[Problem to solve]:
Find and copy each line of the records where the string "will" shows up.

===== Excerpted records

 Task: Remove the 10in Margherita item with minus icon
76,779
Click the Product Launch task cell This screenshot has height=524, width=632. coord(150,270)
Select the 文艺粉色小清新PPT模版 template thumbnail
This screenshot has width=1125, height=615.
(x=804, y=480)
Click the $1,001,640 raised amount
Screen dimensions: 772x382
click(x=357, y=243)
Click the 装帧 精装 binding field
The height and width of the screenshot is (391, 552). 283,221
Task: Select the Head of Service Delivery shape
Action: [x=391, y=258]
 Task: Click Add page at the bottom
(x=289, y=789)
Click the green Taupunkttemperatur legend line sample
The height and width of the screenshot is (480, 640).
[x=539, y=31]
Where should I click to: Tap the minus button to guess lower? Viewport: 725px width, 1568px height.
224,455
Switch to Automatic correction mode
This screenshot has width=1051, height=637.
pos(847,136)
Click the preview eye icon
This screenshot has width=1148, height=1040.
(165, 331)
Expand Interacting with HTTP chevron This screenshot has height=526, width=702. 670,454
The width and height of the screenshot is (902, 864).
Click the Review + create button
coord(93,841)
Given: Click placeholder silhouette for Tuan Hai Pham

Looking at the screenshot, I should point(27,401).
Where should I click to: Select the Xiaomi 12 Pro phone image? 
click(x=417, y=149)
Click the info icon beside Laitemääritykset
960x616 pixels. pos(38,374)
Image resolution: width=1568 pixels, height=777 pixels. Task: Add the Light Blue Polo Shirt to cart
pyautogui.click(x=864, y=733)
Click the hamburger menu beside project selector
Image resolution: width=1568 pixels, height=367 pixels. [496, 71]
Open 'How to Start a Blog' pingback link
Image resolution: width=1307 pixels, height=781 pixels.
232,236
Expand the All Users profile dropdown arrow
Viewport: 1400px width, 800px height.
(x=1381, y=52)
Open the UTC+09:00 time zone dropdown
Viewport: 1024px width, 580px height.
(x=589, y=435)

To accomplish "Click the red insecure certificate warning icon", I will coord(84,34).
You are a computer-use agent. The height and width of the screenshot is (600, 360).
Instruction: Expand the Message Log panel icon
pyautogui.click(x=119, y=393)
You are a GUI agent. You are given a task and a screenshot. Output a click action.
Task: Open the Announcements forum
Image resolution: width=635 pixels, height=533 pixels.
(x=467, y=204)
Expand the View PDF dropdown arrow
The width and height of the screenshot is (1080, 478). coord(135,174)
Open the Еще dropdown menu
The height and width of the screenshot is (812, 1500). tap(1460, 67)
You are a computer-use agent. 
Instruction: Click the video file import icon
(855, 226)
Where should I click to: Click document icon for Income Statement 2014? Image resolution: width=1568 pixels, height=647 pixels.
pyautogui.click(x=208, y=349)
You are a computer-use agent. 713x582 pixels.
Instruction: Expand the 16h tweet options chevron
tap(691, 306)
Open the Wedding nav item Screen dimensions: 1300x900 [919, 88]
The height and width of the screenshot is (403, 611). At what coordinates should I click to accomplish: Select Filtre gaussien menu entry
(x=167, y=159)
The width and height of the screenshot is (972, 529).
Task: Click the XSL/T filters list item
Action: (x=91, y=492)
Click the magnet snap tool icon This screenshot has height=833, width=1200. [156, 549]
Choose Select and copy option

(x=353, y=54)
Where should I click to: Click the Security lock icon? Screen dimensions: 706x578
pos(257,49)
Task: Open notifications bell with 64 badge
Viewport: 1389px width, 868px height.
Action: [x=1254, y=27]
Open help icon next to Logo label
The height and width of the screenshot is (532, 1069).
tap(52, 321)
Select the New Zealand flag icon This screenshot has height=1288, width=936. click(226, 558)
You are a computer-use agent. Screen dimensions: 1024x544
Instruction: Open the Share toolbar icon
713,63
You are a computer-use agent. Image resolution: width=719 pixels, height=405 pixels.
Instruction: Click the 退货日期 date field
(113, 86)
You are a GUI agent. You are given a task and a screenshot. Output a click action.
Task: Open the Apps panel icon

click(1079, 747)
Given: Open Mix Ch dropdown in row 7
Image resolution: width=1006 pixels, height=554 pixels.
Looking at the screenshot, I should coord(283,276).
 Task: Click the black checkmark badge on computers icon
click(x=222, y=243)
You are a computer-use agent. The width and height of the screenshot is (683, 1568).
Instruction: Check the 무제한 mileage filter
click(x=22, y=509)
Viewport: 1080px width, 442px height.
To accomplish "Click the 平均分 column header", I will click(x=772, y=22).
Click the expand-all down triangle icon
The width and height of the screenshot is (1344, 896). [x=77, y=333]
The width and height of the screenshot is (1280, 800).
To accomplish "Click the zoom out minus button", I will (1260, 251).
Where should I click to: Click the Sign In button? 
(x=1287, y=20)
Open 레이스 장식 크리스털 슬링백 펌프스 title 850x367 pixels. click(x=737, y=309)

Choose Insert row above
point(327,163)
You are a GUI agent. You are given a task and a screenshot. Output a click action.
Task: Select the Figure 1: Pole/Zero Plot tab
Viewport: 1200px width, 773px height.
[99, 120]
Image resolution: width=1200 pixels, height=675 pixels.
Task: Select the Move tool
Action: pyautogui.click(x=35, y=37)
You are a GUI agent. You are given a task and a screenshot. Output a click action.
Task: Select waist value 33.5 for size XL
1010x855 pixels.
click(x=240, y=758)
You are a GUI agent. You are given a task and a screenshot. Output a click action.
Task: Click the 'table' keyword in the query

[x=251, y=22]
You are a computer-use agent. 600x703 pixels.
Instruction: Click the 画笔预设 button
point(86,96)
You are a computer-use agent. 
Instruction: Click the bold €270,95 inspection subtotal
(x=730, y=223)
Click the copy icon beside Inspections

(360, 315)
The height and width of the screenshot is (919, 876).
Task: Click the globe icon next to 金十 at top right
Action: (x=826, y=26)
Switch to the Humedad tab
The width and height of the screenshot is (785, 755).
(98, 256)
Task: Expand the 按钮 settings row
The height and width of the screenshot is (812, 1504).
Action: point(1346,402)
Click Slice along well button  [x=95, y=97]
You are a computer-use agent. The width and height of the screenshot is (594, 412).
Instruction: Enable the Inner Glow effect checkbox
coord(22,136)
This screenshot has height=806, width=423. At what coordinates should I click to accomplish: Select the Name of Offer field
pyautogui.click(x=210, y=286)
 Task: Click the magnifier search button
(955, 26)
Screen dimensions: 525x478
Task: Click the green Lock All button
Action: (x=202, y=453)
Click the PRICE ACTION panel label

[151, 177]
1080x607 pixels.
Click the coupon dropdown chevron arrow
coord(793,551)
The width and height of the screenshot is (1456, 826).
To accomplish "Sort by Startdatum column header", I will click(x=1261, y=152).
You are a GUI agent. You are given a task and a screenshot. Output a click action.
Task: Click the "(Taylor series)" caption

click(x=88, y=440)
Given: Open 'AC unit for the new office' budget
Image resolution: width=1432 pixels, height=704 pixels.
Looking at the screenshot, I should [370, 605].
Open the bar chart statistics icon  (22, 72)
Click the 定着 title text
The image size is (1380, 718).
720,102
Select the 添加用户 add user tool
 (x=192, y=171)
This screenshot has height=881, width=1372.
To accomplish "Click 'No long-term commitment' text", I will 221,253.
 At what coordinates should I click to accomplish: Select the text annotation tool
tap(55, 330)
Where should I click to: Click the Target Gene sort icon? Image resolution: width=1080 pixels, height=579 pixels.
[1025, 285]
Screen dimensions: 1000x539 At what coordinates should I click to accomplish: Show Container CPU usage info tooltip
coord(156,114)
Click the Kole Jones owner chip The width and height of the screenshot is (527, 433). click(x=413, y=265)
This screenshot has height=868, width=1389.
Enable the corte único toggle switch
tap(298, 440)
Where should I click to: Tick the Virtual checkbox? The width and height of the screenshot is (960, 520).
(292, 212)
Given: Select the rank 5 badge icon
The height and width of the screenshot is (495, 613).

==========

[Solution to the problem]:
To accomplish "Click the red insecure certificate warning icon", I will coord(84,34).
To accomplish "Click the 平均分 column header", I will click(x=772, y=22).
To accomplish "Click the zoom out minus button", I will (1260, 251).
To accomplish "Sort by Startdatum column header", I will click(x=1261, y=152).
To accomplish "Click 'No long-term commitment' text", I will 221,253.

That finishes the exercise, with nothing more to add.